Could you reproduce, exactly and alone, the lines running from the one with "The height and width of the screenshot is (281, 467)." to the end of the data below?

*** Information provided ***

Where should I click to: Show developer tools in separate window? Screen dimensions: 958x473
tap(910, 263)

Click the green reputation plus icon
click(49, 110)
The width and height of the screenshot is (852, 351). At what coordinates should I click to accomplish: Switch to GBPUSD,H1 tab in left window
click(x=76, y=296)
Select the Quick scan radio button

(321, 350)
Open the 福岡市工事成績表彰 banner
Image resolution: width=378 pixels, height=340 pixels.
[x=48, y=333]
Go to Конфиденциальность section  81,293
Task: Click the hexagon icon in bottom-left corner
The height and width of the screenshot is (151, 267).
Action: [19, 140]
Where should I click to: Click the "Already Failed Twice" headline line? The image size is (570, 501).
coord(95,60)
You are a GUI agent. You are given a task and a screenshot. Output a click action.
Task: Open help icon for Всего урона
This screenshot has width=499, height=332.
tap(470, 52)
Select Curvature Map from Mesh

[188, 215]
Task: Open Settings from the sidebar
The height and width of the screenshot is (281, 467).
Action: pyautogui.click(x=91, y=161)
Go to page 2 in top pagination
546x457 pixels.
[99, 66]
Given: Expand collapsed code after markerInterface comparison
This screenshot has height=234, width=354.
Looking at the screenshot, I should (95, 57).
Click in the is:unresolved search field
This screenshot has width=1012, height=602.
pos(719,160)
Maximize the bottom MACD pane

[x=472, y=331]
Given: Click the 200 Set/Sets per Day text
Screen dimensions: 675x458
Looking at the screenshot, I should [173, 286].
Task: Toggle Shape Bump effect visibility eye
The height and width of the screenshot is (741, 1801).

*** End of Information provided ***

- **Expected answer**:
The height and width of the screenshot is (281, 467).
Action: pyautogui.click(x=91, y=161)
Go to page 2 in top pagination
546x457 pixels.
[99, 66]
Given: Expand collapsed code after markerInterface comparison
This screenshot has height=234, width=354.
Looking at the screenshot, I should (95, 57).
Click in the is:unresolved search field
This screenshot has width=1012, height=602.
pos(719,160)
Maximize the bottom MACD pane

[x=472, y=331]
Given: Click the 200 Set/Sets per Day text
Screen dimensions: 675x458
Looking at the screenshot, I should [173, 286].
Task: Toggle Shape Bump effect visibility eye
The height and width of the screenshot is (741, 1801).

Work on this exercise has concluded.